## What to work on:
1. In the forum post on dressage, to what level did the writer's other friend train her QHxTBxMorgan?
2. Reproduce the stretch of the forum post on dressage from "I think we all" through "a good rider).".
3. Continue the forum post on dressage, starting after its final sentence.

Hahaha I got it don't worry!!

I remember according to a certain "conformation expert" that waltzed onto this forum a while ago that a barrel racer (Bones who belongs to bubba13) is apparently better conformed for dressage than my PSG/I1 horse hahaha. She thought it was equally as comical :P

I think we all know my take on the whole thing, and it is pretty much exactly what Kayty has said.

Anything, really, can do a basic dressage test because any well trained horse from any discipline can do a walk trot and canter, change of pace, leg yields and a bit of lateral work. It's not "dressage" it's just riding!! A QH, Arab, random grade horse, etc.. could all probably get a 60% at second level (with a good rider).

Up to the "intermediate" levels, so 3rd, 4th and PSG a lot of horses can get through the tests and it's not uncommon to see a "weird" breed be able to do some of the more collected work to an acceptable standard (remember, that in a dressage test "5" is "satisfactory", and a 50% at PSG is not exactly what we are striving for...). My friend and her TB routinely placed top 5 in 15+ horse PSG/I1 competitions. My other friend trained her QHxTBxMorgan to 4th level, etc.. They don't find it easy though and neither horse was a spring chicken when they made it to that level, and both are decently conformed horses (for dressage).

## Items:
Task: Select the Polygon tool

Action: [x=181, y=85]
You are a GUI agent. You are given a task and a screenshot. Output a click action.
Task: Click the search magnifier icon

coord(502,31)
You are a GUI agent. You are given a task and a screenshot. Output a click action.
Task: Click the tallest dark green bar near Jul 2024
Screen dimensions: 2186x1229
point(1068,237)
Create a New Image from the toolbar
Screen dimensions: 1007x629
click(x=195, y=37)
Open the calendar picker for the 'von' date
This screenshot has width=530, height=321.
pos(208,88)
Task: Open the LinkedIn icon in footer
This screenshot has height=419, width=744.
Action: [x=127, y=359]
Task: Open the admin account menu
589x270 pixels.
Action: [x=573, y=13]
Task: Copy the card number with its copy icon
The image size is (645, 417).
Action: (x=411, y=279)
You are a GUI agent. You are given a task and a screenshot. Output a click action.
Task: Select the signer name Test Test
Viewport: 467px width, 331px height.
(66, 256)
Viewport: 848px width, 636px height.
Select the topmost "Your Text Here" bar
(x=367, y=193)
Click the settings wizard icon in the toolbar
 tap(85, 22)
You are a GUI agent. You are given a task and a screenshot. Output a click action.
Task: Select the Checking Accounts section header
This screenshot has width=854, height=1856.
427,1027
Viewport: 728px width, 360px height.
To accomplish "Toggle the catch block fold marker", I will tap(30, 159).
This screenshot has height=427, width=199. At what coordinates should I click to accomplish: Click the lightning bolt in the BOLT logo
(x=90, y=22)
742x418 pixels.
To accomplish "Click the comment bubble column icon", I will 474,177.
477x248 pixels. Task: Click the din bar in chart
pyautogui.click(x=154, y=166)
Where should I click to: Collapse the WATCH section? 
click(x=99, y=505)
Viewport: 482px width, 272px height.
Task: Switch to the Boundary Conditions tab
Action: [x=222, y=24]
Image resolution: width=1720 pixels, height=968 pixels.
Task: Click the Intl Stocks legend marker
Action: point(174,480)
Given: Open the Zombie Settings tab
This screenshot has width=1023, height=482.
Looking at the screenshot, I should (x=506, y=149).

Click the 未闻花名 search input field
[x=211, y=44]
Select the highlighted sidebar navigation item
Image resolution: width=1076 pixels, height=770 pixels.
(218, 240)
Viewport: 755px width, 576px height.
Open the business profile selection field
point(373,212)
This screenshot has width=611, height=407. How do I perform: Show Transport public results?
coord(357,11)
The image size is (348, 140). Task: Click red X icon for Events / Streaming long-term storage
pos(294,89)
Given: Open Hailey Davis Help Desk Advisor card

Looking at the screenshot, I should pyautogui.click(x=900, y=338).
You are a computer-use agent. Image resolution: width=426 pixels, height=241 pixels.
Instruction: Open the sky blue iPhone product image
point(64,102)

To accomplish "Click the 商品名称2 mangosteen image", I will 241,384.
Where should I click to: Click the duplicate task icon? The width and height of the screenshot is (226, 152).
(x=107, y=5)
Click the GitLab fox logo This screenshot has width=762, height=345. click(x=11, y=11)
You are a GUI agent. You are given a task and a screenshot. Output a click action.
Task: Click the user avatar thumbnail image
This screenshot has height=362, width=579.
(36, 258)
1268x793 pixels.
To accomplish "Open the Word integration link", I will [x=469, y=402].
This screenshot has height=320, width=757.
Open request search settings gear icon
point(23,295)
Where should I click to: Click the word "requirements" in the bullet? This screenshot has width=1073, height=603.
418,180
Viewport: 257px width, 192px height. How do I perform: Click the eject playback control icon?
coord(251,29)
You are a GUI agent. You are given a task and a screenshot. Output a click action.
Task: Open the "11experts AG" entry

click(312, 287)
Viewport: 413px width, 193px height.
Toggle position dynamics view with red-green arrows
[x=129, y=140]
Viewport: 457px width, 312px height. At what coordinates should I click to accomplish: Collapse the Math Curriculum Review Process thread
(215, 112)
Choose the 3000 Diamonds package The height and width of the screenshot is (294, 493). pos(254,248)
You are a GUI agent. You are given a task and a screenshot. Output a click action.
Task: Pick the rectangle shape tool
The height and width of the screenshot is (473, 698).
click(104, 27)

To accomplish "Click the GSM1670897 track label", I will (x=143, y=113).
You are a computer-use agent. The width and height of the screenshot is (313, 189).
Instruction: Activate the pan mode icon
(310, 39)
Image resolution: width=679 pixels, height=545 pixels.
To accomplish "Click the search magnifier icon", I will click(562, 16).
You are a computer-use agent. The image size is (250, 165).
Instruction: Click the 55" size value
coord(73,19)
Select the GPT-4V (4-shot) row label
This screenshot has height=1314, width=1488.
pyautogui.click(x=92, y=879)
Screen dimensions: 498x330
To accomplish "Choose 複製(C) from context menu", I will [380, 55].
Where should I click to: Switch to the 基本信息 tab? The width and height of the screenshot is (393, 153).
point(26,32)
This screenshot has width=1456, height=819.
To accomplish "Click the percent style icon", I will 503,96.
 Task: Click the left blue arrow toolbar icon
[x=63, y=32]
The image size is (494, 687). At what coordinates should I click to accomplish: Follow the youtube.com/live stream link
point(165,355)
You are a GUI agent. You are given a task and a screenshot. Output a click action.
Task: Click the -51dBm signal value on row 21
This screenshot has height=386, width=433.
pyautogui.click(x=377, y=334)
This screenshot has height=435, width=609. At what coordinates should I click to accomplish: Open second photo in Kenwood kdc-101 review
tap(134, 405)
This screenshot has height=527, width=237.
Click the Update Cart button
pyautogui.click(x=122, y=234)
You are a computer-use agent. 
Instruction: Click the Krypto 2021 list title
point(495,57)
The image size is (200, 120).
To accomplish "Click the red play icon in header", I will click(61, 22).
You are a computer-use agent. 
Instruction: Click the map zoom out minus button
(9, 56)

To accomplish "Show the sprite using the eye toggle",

## Exercise results:
1. 4th level

2.
I think we all know my take on the whole thing, and it is pretty much exactly what Kayty has said.

Anything, really, can do a basic dressage test because any well trained horse from any discipline can do a walk trot and canter, change of pace, leg yields and a bit of lateral work. It's not "dressage" it's just riding!! A QH, Arab, random grade horse, etc.. could all probably get a 60% at second level (with a good rider).

3.
GP is what separates the boys from the men. And of the GP horses I have seen, most are bred for the task. I have seen ONE off breed horse in person doing the GP and it probably got between a 0 and a 2 for every single piaffe because it walked behind in the piaffe. And of course there are videos of the one or two Vanners that do GP and the lone QH in the world that does demos of the "GP". Which are not, infact, proof that every horse in every breed is speshul and can "do the GP", but just proof that there are freaks of nature in every breed that can do something they aren't bred to do. How sound they will be in 10 years is up for debate...

Task bred horses find dressage easier, can be trained easier, find the tests easier and as a result, like Bonfire and Gigilo, can compete INTERNATIONALLY and be competitive for gold medals into their late teens, and then retire happy and in a big field and not need to be drugged every day of their life. I would love to see Rugged Lark after 15 years of being forced into a false frame and overloading his joints doing "GP dressage" and how many drugs they have to pump into him to keep him field sound.

Just like it is unfair to make a short stumpy person (like myself) do long distance running, or a tall lanky person do deadlifts, it is unfair to expect a horse that is obviously no where near conformed for dressage, do an intermediate to upper level test.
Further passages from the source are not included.